### WHAT TO DO
Would you go through the records below and copy each line with the string "size"?

### Collected data entries
= Beginning of Section =
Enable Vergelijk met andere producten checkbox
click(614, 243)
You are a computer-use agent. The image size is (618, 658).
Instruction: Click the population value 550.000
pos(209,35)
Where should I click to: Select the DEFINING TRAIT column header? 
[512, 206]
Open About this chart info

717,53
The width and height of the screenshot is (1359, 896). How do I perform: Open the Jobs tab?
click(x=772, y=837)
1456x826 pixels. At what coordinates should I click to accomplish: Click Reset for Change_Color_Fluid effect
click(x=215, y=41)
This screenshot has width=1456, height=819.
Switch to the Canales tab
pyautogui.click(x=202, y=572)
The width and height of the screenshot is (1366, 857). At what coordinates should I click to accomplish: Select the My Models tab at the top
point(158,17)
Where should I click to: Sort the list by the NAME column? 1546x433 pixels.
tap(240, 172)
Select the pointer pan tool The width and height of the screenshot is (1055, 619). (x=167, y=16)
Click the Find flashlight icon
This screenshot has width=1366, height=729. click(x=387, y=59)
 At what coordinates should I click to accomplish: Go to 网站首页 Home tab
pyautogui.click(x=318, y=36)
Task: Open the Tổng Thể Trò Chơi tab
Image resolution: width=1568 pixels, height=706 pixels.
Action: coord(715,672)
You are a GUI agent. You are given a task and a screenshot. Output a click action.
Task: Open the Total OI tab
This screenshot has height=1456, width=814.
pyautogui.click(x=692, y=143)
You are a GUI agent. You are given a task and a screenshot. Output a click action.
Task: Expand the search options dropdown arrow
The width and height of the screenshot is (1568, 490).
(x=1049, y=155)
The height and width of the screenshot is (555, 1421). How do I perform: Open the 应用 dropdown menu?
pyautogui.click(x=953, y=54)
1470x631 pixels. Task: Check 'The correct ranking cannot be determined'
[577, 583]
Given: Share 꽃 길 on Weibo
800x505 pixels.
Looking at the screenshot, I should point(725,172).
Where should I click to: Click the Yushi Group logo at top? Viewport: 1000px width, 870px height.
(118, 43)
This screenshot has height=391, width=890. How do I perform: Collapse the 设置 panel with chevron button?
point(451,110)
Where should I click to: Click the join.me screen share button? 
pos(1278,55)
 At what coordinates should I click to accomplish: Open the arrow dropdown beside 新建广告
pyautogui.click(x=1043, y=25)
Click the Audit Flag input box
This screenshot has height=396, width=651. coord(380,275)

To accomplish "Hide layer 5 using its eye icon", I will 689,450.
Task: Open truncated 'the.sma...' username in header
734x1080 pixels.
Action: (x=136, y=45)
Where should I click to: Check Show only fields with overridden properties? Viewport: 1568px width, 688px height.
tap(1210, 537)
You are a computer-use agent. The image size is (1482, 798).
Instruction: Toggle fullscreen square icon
= End of Section =
### EXERCISE RESULT
You are a computer-use agent. The image size is (618, 658).
You are a computer-use agent. The image size is (1482, 798).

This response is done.